Work to complete – Beginning with the line that holds "Politique de remboursement (84, 2215)" in the data below, give again every line through the one that holds "F.A.Q (55, 2129)", exactly as written.

Data for review –
----------
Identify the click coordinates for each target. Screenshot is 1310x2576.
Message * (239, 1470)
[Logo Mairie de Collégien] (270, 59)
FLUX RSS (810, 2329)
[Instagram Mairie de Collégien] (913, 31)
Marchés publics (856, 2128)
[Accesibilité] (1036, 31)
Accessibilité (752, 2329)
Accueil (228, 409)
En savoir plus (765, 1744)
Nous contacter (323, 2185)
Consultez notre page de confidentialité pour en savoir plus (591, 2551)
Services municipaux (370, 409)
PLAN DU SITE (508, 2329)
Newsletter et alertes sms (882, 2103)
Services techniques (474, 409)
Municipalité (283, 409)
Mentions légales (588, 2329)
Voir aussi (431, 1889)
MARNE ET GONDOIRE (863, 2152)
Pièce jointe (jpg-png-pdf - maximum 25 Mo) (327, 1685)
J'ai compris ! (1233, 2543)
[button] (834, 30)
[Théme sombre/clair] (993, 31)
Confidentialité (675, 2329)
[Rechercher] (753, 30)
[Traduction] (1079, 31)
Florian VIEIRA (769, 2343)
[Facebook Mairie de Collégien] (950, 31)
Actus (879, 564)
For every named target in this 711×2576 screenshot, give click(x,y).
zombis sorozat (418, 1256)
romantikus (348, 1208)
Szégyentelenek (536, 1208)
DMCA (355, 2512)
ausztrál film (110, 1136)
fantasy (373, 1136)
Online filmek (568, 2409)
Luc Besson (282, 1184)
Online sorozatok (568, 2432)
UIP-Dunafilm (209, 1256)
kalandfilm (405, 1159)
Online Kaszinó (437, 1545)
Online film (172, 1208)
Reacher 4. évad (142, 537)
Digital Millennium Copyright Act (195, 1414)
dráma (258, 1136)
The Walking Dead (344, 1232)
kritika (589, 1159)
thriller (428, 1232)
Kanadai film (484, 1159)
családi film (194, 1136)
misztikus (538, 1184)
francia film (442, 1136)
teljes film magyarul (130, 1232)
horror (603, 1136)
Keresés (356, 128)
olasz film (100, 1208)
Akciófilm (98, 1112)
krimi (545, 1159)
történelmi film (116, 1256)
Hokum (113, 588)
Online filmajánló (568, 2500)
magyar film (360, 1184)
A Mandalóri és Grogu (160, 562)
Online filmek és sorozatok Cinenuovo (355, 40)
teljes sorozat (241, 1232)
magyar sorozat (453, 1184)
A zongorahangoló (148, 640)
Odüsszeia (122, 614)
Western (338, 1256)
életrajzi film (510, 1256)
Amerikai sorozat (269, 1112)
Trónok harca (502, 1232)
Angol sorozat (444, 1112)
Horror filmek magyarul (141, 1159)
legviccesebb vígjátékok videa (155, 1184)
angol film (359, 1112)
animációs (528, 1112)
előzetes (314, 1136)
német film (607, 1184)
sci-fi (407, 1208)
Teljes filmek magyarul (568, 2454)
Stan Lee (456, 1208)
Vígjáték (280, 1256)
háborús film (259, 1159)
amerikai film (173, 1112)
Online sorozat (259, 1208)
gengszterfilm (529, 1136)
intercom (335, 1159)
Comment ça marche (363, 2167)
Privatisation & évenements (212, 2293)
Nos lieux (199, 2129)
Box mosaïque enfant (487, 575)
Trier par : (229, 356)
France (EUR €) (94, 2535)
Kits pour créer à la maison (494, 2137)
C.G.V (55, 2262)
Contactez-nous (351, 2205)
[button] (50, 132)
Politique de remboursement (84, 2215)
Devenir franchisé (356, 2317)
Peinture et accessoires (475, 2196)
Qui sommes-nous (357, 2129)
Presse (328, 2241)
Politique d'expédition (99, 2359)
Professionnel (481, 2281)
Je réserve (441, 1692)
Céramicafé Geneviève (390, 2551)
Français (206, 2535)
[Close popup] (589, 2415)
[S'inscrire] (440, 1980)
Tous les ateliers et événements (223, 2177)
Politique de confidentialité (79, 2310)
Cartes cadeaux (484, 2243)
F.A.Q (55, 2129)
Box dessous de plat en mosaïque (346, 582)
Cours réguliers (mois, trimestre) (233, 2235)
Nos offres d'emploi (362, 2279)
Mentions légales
----------
Completed exercise –
Politique de remboursement (84, 2215)
Devenir franchisé (356, 2317)
Peinture et accessoires (475, 2196)
Qui sommes-nous (357, 2129)
Presse (328, 2241)
Politique d'expédition (99, 2359)
Professionnel (481, 2281)
Je réserve (441, 1692)
Céramicafé Geneviève (390, 2551)
Français (206, 2535)
[Close popup] (589, 2415)
[S'inscrire] (440, 1980)
Tous les ateliers et événements (223, 2177)
Politique de confidentialité (79, 2310)
Cartes cadeaux (484, 2243)
F.A.Q (55, 2129)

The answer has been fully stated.